Время платить… [Анатолий Евгеньевич Киселев] (fb2) читать онлайн


 [Настройки текста]  [Cбросить фильтры]

А. Е. Киселев (Улисс) Время платить…

Долгий день клонился к вечеру.

Живот давно уже притягивало к позвоночнику и, видя что скоро начнёт смеркаться, Томас решил — пора искать пристанище на ночь. К тому же начинало слегка моросить и, несмотря на летнее время, спать в прохладной сырой траве у обочины что-то не хотелось. Даже если разжечь костёр, пришлось бы постоянно следить за огнём, а если морось к ночи превратится в дождь — простуда к утру будет обеспечена. Что ж, придётся тратить последние гроши, безо всякой уверенности, что в ближайшее время можно будет пополнить кошелёк.

Словно подслушав мысли Томаса, за ближайшим поворотом дороги обнаружилось приземистое, а может, попросту вросшее от старости в землю строение — корчма…

Внутри, против ожидания, было вполне прилично. Тяжёлые мощные столы с такими же солидными скамейками чисто выскоблены, пол выстлан свежей соломой. Стены, правда, без украшений — голые тёсаные брёвна, только при входе красовалась тяжёлая резная напольная рама красного дерева, видимо, в неё когда-то было вставлено зеркало. Но самое главное — из кухни тянуло такими запахами, что неизбалованному, да к тому же изрядно проголодавшемуся Томасу показалось, что он попал в рай для любителей вкусно поесть.

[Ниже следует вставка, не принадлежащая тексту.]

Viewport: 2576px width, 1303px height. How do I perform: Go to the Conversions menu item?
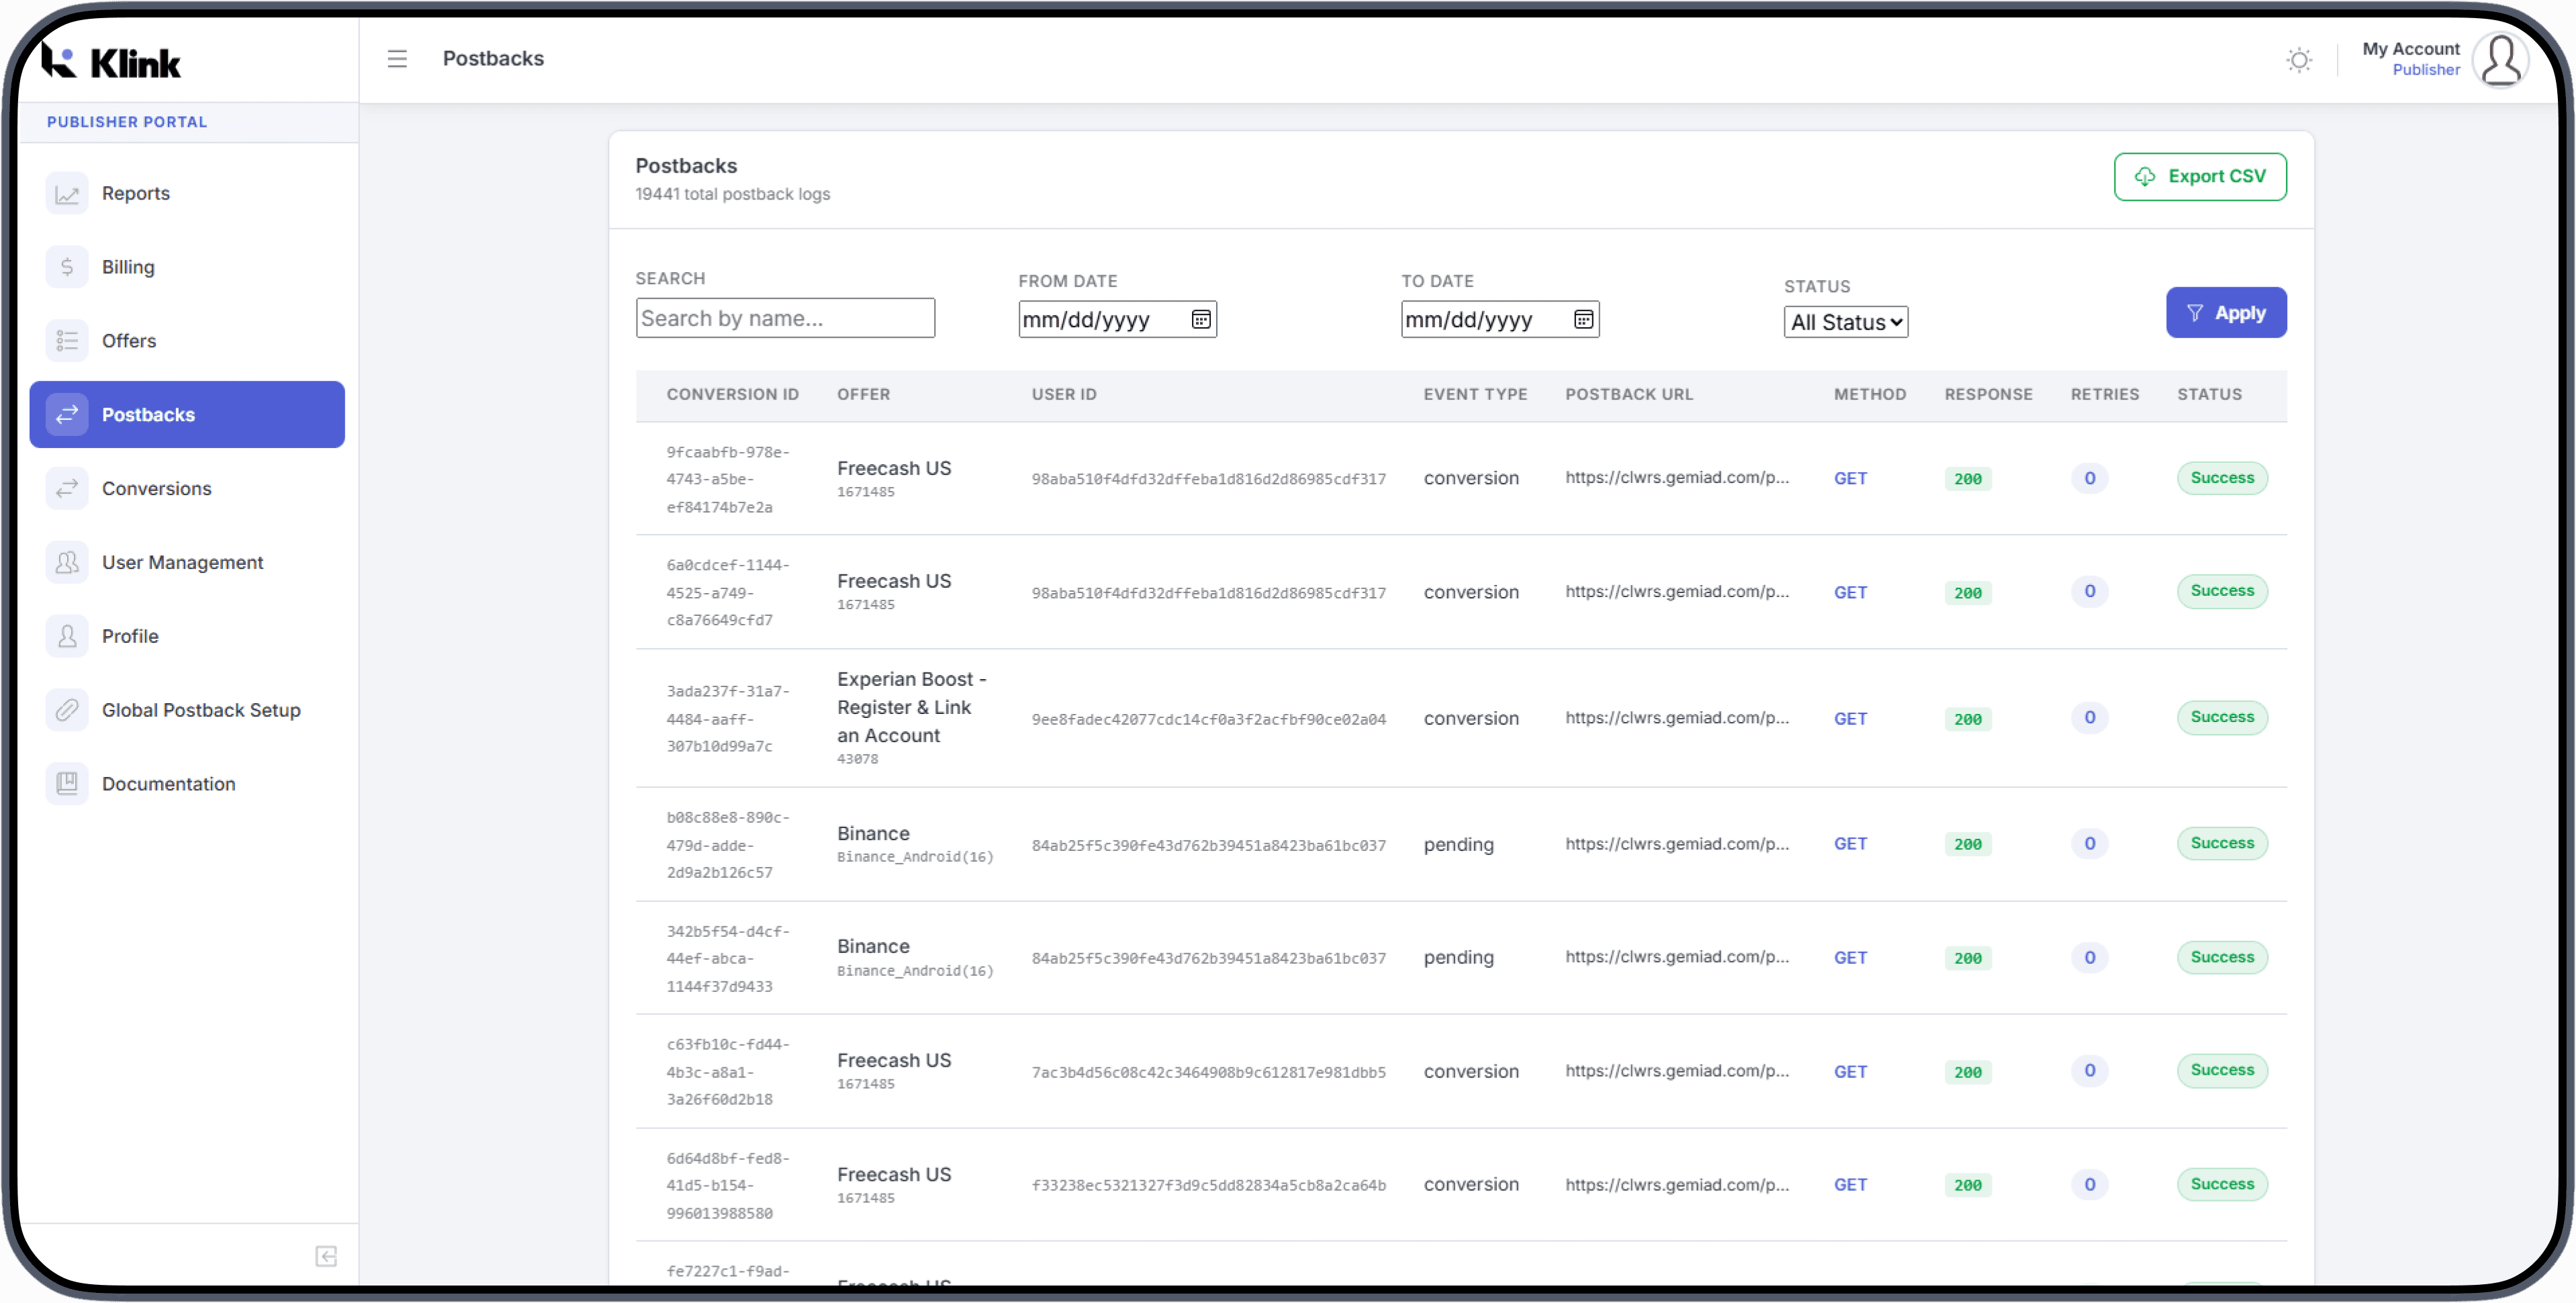pos(157,489)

Несколько оробев, он потоптался у входа, привычно стесняясь своего потрёпанного платья, не решаясь стряхнуть морось с плаща и шляпы и пройти внутрь помещения. Приземистый, кряжистый корчмарь мельком взглянул на Томаса, сразу определив его платёжеспособность, но впрочем, без видимого неудовольствия ткнул пальцем в стол неподалёку от входа. Не слишком удобно, на самом проходе, но Томас был доволен и этим, справедливо рассудив, что место у входа в корчму гораздо лучше места на конюшне.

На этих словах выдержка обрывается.